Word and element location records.
· · ·

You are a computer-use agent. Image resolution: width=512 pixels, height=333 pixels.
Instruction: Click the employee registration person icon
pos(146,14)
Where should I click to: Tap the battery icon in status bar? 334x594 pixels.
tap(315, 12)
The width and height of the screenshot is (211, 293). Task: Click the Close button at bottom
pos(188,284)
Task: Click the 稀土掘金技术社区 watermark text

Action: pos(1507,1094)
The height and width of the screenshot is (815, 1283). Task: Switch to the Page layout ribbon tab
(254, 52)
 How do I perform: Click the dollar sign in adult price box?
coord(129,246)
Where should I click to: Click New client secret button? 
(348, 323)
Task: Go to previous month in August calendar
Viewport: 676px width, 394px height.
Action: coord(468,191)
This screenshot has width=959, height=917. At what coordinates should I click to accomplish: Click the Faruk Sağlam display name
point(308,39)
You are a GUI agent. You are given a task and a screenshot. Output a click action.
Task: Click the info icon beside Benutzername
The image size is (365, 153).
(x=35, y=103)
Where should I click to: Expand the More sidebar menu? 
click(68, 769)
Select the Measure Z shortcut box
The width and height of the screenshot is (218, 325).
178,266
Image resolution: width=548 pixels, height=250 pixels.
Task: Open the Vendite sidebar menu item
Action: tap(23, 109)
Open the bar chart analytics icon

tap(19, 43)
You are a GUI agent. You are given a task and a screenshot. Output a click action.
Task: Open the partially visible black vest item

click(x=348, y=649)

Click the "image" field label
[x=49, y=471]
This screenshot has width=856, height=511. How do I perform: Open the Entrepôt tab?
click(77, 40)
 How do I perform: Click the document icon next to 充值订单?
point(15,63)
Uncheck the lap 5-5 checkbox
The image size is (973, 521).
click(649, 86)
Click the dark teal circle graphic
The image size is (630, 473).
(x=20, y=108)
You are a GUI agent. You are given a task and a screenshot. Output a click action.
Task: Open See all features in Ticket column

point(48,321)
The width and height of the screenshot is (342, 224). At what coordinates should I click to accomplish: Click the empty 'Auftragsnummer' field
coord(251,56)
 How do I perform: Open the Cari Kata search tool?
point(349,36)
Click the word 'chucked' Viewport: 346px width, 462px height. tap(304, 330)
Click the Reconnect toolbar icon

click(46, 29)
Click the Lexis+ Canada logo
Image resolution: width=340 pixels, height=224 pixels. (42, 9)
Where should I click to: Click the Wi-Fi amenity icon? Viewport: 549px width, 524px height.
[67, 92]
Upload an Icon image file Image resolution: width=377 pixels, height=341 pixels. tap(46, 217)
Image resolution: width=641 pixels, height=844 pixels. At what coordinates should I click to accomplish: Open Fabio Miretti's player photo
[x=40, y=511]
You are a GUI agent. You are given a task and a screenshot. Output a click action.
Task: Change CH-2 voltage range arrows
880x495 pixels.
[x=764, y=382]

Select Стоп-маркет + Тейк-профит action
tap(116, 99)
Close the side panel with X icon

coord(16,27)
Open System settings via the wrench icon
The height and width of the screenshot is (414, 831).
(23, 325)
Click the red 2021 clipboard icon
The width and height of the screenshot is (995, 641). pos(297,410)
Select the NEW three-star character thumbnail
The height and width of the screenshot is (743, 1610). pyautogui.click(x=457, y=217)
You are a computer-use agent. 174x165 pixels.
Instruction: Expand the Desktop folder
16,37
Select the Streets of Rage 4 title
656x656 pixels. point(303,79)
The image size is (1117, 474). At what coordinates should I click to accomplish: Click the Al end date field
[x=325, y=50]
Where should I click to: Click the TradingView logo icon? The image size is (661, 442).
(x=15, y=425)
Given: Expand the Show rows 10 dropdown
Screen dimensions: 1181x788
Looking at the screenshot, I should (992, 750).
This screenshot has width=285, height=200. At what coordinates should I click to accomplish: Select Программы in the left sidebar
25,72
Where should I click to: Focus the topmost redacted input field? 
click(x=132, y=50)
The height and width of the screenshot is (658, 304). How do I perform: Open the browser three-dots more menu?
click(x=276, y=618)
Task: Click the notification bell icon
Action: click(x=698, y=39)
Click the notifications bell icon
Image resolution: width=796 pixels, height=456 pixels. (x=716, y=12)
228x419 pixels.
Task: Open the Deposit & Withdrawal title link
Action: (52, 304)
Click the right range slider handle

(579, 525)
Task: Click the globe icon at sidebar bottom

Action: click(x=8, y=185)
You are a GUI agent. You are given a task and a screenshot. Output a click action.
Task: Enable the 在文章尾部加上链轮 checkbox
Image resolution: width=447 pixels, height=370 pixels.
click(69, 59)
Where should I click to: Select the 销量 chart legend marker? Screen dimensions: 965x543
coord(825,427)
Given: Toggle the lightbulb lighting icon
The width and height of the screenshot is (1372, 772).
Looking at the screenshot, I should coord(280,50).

· · ·

DO THIS. Tally the lines of the records above that contain the string "Expand", matching case exactly. Reply with the number alone.

SOLVED EXERCISE. 3